- _MATERIAL PROVIDED_:

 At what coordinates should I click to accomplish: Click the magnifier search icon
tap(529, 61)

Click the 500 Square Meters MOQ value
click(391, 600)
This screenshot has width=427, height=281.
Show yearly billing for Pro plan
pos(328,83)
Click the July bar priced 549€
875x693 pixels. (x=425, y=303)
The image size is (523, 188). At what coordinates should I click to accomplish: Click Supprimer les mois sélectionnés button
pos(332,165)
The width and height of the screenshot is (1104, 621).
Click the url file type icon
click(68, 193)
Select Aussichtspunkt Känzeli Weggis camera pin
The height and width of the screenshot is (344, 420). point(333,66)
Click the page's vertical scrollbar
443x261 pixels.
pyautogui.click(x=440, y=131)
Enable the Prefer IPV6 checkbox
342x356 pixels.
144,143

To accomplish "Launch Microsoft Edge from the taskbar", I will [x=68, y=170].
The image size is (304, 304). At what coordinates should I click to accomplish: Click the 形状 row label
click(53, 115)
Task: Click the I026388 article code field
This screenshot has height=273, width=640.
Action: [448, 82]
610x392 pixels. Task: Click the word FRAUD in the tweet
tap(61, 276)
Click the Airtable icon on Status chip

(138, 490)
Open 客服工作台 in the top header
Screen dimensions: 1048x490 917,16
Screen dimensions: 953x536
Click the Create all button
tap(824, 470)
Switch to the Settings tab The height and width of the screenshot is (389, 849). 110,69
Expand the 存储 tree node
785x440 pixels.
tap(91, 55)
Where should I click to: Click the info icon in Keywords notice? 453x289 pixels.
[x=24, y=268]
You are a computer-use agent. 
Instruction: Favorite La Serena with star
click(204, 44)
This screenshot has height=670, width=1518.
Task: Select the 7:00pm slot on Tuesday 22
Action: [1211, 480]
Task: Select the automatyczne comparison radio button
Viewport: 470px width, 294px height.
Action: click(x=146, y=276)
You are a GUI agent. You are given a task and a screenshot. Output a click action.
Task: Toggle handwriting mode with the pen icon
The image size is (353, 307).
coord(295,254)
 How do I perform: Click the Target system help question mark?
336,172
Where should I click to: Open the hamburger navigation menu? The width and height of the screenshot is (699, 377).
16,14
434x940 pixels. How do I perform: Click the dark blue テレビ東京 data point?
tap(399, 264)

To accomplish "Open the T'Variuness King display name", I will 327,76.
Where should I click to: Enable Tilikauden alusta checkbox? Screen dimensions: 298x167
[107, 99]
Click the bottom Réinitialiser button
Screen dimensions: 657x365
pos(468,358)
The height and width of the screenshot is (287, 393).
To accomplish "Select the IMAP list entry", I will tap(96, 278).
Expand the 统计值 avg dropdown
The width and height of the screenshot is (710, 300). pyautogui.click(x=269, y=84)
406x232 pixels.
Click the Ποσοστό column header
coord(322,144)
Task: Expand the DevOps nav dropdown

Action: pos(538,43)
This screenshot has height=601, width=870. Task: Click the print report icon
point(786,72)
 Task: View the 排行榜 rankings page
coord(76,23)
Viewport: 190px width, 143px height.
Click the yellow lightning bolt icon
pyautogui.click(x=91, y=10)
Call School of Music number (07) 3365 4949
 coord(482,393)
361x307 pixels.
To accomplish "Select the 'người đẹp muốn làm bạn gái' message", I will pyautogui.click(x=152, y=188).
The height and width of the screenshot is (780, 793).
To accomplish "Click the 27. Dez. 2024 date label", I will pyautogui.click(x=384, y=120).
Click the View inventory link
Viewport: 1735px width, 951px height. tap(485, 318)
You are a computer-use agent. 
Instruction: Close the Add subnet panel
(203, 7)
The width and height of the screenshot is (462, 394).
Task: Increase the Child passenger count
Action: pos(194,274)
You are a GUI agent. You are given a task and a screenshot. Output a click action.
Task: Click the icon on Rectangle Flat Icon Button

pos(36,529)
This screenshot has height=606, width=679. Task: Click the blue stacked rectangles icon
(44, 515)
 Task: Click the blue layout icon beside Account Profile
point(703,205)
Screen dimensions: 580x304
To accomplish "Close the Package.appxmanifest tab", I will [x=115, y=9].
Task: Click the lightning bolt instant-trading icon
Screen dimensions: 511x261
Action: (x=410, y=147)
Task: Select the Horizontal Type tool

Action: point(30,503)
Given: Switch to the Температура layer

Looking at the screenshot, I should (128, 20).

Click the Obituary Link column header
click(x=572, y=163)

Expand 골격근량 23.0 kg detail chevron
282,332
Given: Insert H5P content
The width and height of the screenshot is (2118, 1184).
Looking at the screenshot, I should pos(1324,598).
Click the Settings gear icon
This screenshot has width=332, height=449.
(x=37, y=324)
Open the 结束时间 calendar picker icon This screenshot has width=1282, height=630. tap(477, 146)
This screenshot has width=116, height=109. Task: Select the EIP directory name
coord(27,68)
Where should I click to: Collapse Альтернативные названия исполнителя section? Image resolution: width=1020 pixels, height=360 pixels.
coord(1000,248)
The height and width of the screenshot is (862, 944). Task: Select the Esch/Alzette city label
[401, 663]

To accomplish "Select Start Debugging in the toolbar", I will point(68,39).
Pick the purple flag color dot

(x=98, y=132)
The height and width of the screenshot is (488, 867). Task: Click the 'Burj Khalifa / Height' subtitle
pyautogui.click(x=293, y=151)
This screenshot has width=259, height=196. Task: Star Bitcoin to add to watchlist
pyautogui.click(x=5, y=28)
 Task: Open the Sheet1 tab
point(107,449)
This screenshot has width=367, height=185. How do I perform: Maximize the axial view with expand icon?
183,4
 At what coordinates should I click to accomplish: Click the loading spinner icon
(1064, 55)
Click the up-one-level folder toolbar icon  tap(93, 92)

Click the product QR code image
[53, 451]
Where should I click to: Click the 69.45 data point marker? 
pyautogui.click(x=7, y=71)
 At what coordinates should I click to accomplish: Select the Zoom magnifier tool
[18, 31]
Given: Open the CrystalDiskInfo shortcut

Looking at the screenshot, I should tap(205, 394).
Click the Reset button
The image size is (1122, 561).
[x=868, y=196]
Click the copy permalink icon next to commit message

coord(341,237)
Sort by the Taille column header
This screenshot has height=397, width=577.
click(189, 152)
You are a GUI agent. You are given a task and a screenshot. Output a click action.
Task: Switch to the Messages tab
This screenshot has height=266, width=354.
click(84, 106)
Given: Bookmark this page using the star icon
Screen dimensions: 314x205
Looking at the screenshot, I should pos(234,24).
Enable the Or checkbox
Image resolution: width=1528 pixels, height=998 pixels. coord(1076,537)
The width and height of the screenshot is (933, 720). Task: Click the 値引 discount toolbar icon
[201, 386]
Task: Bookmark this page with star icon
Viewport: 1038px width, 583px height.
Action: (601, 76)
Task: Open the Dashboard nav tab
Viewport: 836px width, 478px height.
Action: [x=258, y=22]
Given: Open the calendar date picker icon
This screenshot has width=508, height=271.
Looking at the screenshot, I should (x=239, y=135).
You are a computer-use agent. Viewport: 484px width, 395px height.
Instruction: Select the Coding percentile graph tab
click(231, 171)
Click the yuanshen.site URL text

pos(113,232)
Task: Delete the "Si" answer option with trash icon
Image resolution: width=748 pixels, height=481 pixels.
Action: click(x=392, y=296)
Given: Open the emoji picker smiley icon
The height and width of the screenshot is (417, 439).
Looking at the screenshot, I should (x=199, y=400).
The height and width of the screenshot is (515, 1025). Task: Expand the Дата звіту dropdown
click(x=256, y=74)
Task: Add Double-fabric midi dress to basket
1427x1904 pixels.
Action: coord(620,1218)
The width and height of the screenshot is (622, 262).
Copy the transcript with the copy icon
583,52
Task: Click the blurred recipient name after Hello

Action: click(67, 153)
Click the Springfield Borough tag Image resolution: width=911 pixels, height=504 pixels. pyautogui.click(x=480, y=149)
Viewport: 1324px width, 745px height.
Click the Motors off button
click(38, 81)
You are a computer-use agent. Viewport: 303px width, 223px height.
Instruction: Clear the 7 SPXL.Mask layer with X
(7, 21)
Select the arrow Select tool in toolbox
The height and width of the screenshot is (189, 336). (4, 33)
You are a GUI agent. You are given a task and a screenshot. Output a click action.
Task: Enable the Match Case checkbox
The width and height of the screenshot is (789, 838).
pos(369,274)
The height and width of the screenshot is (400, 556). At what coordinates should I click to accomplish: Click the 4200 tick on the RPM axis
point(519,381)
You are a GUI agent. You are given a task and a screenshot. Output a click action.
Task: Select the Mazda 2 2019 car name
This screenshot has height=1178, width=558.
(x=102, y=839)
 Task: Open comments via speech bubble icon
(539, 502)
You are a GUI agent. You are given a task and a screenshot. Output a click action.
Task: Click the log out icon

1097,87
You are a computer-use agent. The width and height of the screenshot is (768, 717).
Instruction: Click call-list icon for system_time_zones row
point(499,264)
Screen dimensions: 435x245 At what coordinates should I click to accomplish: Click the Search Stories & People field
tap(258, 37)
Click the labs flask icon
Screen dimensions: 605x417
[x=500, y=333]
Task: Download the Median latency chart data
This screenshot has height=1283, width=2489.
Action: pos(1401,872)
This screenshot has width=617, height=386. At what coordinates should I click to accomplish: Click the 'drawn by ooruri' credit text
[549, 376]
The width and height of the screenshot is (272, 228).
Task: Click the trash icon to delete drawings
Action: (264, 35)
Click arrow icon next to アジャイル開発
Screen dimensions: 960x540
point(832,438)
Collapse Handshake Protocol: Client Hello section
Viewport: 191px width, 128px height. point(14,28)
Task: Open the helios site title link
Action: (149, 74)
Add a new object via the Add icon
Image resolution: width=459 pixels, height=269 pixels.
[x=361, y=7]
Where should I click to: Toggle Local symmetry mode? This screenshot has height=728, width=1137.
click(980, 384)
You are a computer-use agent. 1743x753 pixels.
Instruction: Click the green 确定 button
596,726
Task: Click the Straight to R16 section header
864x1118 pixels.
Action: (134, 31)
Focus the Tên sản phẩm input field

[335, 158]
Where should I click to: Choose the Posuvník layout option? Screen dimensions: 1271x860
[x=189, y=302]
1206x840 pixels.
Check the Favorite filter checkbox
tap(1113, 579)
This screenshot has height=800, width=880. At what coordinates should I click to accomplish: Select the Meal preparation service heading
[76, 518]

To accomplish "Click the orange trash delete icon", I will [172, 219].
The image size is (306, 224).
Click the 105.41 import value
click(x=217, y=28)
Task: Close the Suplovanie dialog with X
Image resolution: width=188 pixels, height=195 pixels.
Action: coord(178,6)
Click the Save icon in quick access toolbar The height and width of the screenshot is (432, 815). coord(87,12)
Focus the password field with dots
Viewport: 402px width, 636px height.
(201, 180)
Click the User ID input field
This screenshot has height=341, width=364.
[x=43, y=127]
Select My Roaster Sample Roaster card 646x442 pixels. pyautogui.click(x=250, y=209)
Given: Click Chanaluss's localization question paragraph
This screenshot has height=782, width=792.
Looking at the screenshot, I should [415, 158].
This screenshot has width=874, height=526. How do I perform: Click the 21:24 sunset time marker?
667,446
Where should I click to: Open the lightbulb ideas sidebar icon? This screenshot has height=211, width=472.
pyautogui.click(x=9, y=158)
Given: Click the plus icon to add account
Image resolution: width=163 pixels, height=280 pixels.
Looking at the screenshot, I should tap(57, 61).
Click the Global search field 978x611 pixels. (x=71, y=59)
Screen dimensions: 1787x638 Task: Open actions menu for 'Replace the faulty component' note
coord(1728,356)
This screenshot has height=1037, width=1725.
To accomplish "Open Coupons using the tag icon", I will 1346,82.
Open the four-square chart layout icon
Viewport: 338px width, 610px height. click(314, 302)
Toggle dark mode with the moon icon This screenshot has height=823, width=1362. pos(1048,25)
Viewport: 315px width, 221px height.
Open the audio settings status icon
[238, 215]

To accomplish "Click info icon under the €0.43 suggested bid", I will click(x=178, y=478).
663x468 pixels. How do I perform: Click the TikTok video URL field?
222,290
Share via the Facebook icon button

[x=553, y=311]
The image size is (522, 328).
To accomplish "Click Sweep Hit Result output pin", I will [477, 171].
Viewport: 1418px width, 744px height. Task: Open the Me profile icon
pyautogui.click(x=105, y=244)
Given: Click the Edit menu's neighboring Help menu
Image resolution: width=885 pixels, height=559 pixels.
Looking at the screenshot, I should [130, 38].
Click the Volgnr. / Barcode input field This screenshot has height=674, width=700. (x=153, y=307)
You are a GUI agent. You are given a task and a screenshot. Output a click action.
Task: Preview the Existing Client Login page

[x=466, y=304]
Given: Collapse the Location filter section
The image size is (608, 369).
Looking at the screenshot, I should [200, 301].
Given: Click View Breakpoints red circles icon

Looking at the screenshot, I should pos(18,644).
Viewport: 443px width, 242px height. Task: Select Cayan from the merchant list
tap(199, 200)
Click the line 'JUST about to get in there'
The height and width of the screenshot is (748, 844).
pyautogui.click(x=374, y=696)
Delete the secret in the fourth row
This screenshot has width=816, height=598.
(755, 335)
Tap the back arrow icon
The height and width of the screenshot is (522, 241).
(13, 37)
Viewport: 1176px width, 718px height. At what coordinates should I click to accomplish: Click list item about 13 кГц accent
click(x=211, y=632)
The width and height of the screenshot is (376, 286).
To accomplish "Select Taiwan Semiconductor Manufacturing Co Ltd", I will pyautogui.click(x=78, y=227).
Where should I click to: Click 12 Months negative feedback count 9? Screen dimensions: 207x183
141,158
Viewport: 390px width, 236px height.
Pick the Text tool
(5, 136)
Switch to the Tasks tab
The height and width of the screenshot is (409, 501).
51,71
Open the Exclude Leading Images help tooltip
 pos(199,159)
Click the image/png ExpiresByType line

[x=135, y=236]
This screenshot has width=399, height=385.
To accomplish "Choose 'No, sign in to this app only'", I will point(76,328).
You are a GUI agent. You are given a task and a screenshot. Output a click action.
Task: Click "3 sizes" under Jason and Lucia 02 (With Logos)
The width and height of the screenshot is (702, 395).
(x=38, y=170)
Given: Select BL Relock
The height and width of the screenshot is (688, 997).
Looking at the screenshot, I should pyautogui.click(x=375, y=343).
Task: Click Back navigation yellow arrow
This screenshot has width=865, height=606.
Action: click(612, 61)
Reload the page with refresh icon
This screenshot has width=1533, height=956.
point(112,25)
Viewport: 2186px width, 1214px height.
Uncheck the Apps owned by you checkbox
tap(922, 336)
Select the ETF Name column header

- _PROBLEM DESCRIPTION_: How many lines of the listing above contain the word "what" with matching case? Reply with the number alone.

- _RIGHT ANSWER_: 10